The Nature of Computer Vision

The second session of the workshop concerned research in computer vision. As explained by Larry Davis of the University of Maryland, the central challenge of the field is to give computers the basic visual abilities that humans possess: for example, deciding whether a person is in view, interpreting a streetscape well enough to make navigation decisions for an automobile, and visualizing what a scene looks like from a different viewpoint or under different lighting conditions. The input to these decision processes is one or more digital images. A two-dimensional image is divided into rectangular boxes—pixels—and for each pixel there is an observed value (or set of values if, for example, the image is in color rather than black and white). Needless to say, the observations can be quite noisy, so it is important that algorithms be robust. Tony Chan (UCLA), who moderated the session, noted that there are major challenges in this field. It is necessary to operate with only incomplete information because of factors such as motion or occlusion of some objects by others. In addition, many problems are inherently ill-posed.
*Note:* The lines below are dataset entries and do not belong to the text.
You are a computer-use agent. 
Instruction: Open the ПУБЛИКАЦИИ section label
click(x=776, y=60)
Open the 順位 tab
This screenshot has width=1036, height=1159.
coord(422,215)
Jitendra Malik from the University of California at Berkeley presented an overview of many of the open problems facing computer vision researchers. He divided the problems into four topic areas: image reconstruction, visual control, image segmentation, and object recognition.

Image Reconstruction

The reconstruction problem is an inverse problem: construct a three-dimensional scene given a two-dimensional image of it. A goal is to recover characteristics such as the geometry of surfaces, reflectances, and motion. Human viewers get clues from stereo vision, symmetries, prior expectations, and the multiple views imparted by motion, and these are the basic tools that underlie computer reconstructions, too (Problem 10, Problem 11, and Problem 12).
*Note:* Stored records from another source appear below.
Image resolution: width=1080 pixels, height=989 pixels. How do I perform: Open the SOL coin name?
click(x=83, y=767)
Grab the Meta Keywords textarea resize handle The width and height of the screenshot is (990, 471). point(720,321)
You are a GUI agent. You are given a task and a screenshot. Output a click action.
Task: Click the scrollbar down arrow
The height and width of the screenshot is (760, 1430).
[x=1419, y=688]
 Problem 10. Given multiple views of a scene, find the corresponding features in the views. (Current algorithms are about 95 percent accurate, but this is not good enough to yield reconstructions that are completely satisfying to human viewers.)
 Problem 11. Estimate the three-dimensional scene from multiple views. This problem is solved if the mapping is simple—i.e., (x,y,z) maps to (a(x),b(y), z)—but not for perspective projection. (One workshop participant noted that total least squares, or errors-in-variables, is a possible approach to this problem.)
 Problem 12. Develop effective algorithms for modeling reflectance and texture for natural objects. The basic physics has been known for 100 years, but modeling surfaces such as human skin still cannot be done satisfactorily.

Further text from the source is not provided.